[Begin Selected passage]
This was the first year of the European League (minus the strong Swedish, Yugoslav, and Romanian teams). It was won, despite an unexpected 3-4 loss to England, by Russia (5-1; 32-10 in Games W/L) over Czechoslovakia (5-1; 31-11 in Games W/L). However, at the Feb. 29-Mar.2 English Open, the Russian Men’s team of Stanislav Gomozkov, Europe #1 who can’t be more than 20, and Anatoly Amelin, only 21, were beaten 3-2 by Istvan Korpa, the #1, and Dragutin Surbek, the #2, Yugoslav players—this despite the fact that “Moscow University engineering student” Gomozkov had won the Singles (over Hungary’s Istvan Jonyer, Matyas Beleznai, and Peter Rozsas) and with Zoya Rudnova the Mixed (over this season’s highly successful pair, Denis Neale/Mary Wright). No surprise then that Korpa/Surbek were powerful enough to take the Men’s Doubles from the Romanians Dorin Giurguica/Radu Negulescu.

In this 6th European Championships in Lyon that Shazzi was watching, the Russian men lost the Team’s to the Swedes (3-5)—Hans “Hasse” Alser at this point, Shazzi said, was playing marvelously. Also representing Sweden on this winning Team was one, Stellan Bengtsson II (the second Stellan Bengtsson to play for Sweden), known, says Rufford, “because of his size and age (about 14) as Mini-Stellan.”

However, neither the Russians nor the Swedes could win the Men’s Singles—that went to unseeded Surbek (SHOOR-beck) who powered through Germany’s Eberhard Schoeler, Hungarian Open winner Beleznai in 5, and, before downing Hungary’s “modern defender” Janos Borzsei 18 in the 5th in the final, Sweden’s Alser. Suddenly, said Shazzi, the Swede “looked nervous and played terribly.” But, hey, she said as much about Gomozkov whom she didn’t see lose those League matches to England…or win the English Open. Gomozkov, she said, “Doesn’t look so good. Doesn’t play a smart game, gets rattled.” Uh-huh—but, oh, that backhand.
[End Selected passage]
[Objective 1]
Do these statements agree with the table tennis passage? Answer yes or no for each and quote the deciding words.
(a) Russia won the first year of the European League.
(b) Surbek was seeded in the Men's Singles at Lyon.
(c) At the English Open, Gomozkov won the Mixed with Zoya Rudnova.
[Objective 2] In the table tennis passage, which team beat the Russian men in the Team's event at Lyon, and what was the score?
[Objective 3] Which players did Surbek defeat on his way to the Men's Singles title at Lyon, according to the table tennis passage? List every one.
The listing comes from a separate source.
[Begin Dataset rows]
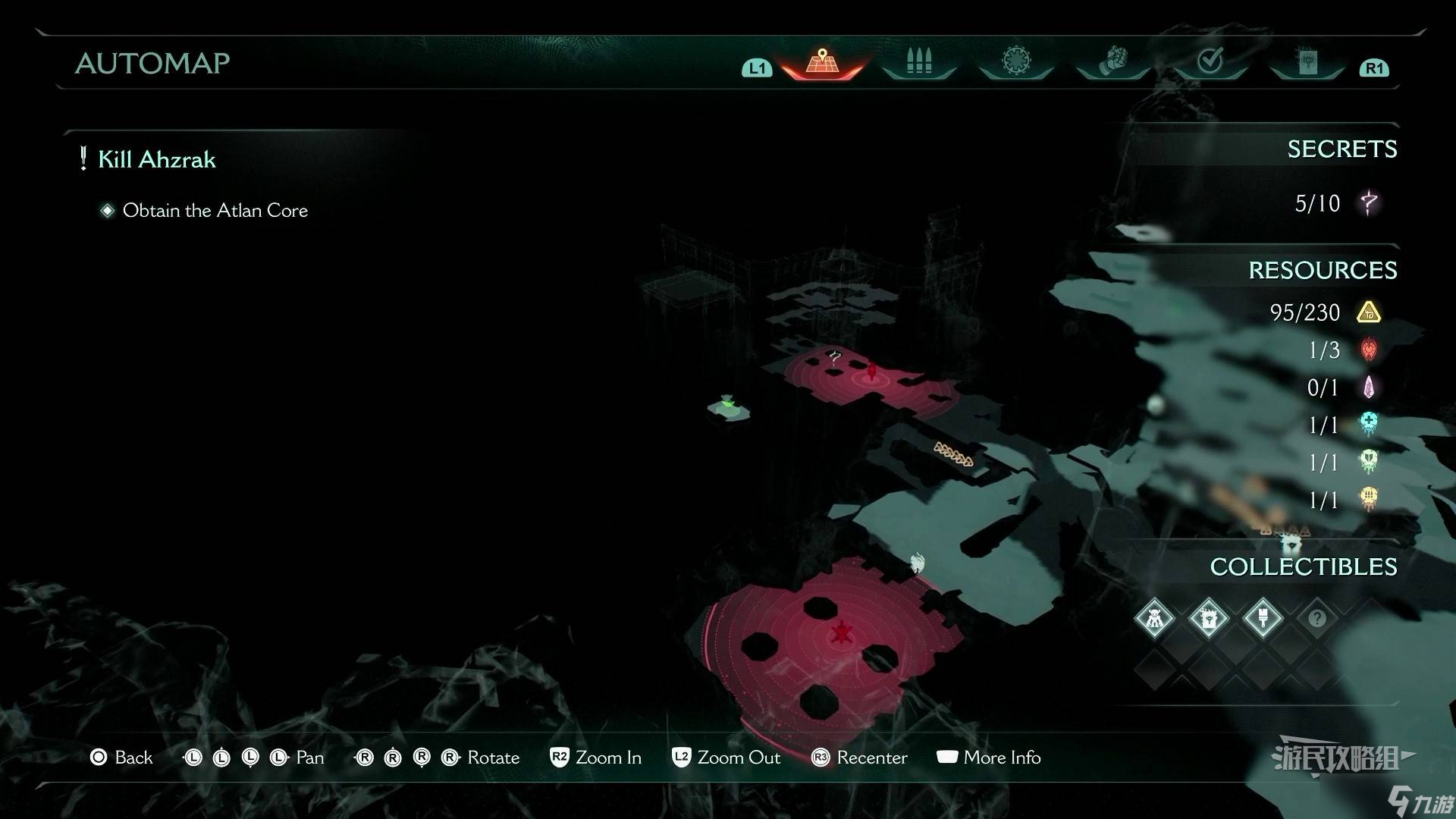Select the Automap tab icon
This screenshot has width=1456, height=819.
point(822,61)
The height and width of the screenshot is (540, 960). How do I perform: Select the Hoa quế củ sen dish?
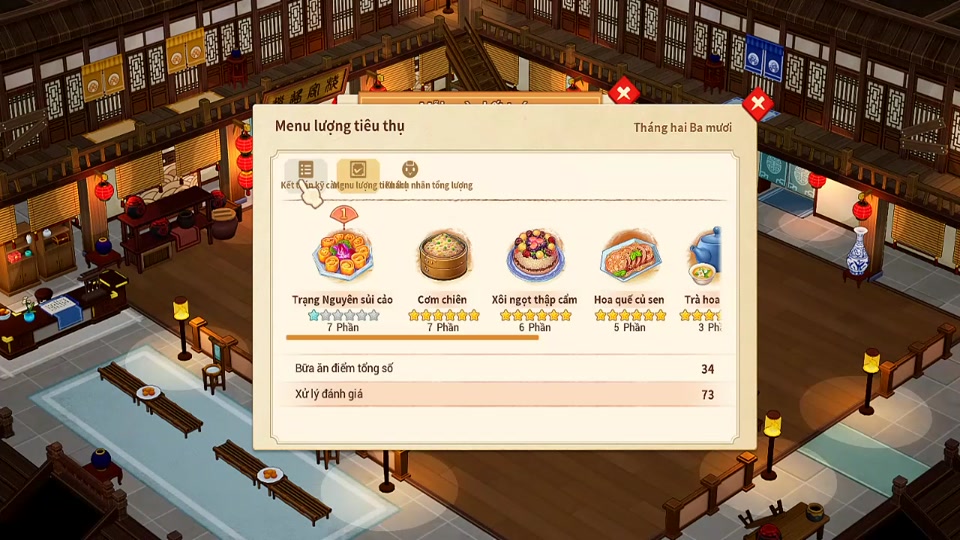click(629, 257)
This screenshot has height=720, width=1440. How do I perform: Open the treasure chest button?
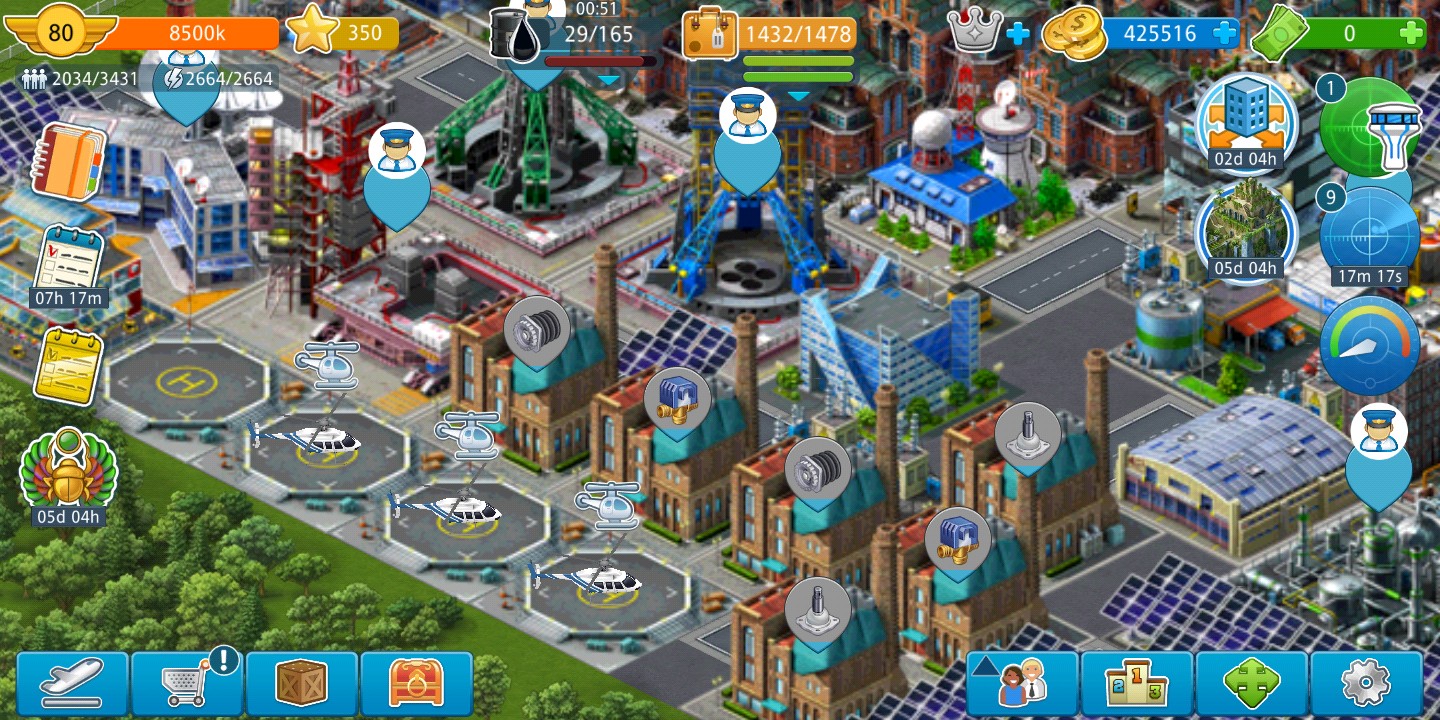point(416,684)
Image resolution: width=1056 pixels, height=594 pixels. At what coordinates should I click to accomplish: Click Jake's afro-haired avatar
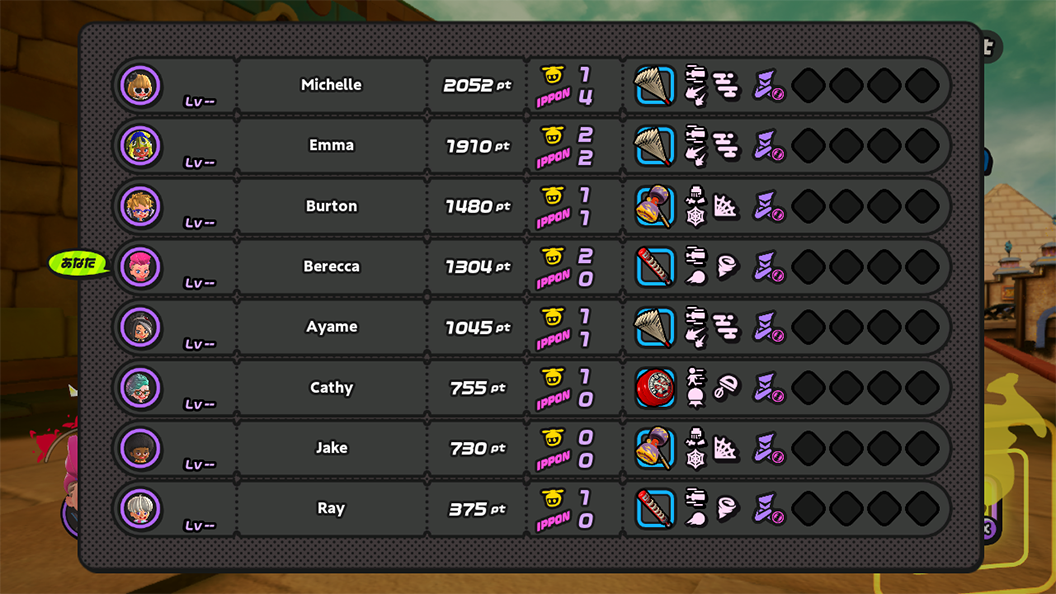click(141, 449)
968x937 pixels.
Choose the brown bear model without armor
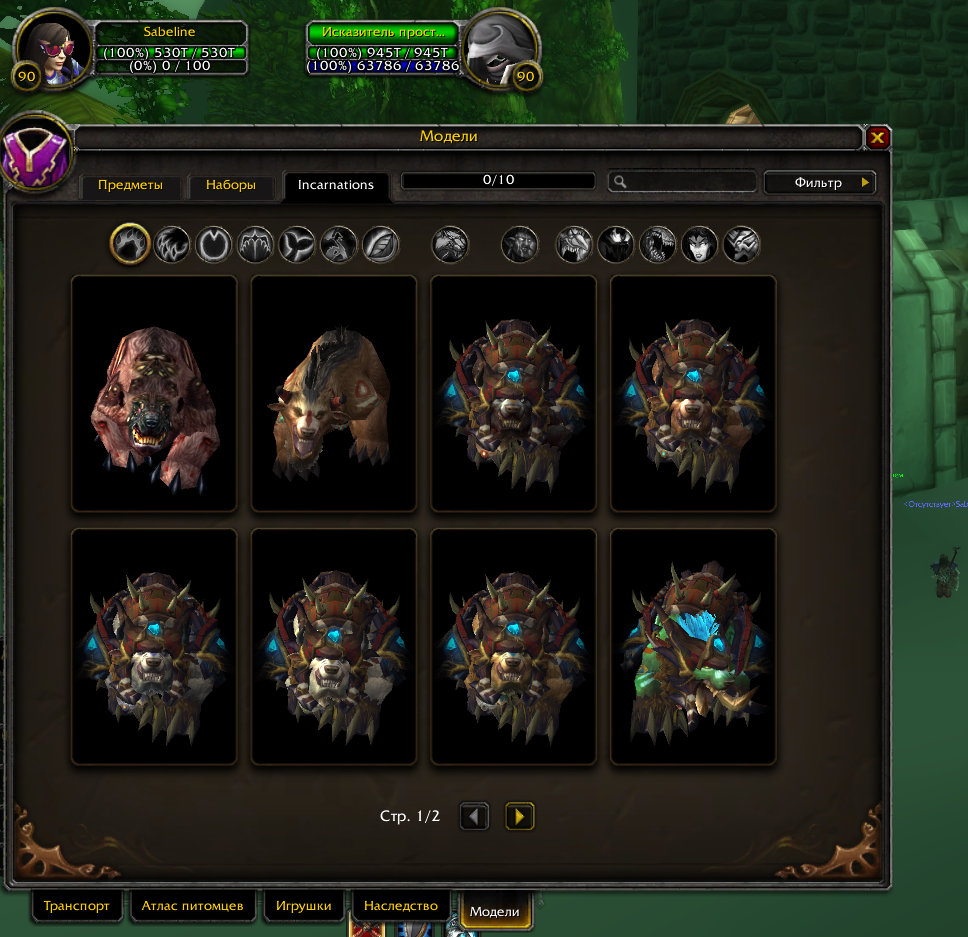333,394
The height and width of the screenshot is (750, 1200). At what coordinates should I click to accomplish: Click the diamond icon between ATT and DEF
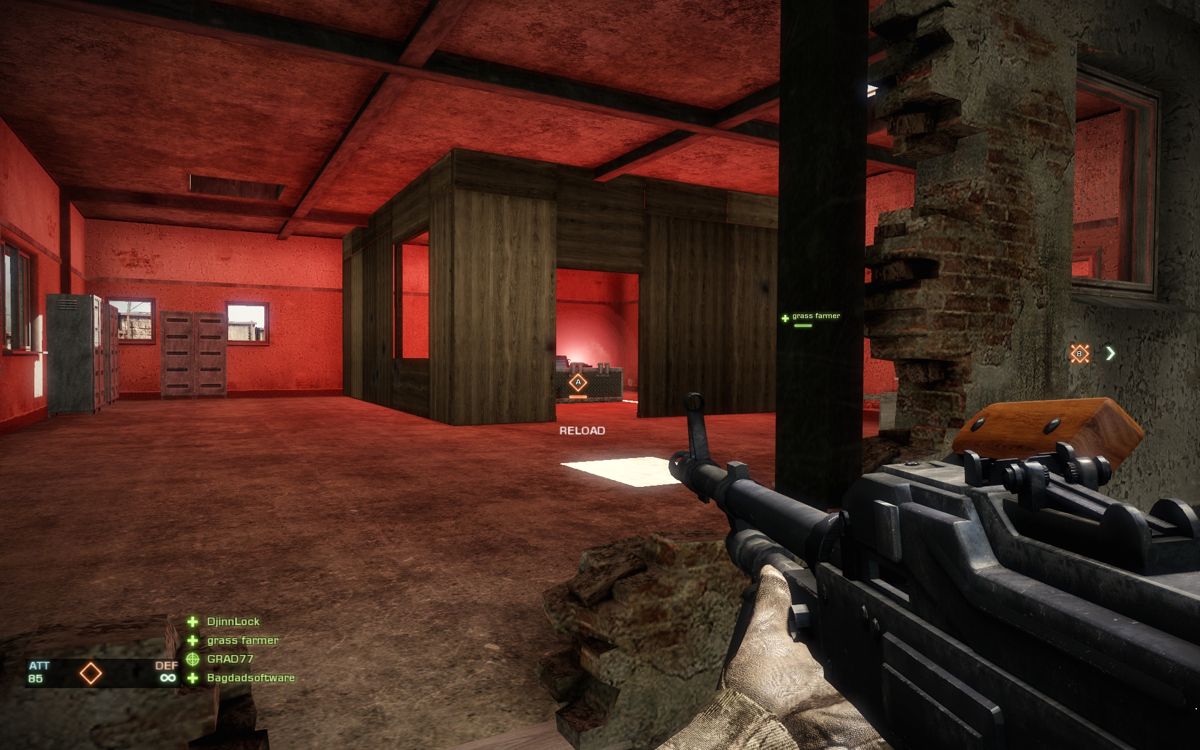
[End Dataset rows]
[Complete output 1]
(a) Yes: "It was won, despite an unexpected 3-4 loss to England, by Russia"
(b) No: "that went to unseeded Surbek"
(c) Yes: "and with Zoya Rudnova the Mixed"

[Complete output 2] The Swedes, 3-5.

[Complete output 3] Eberhard Schoeler, Matyas Beleznai, Hans "Hasse" Alser, Janos Borzsei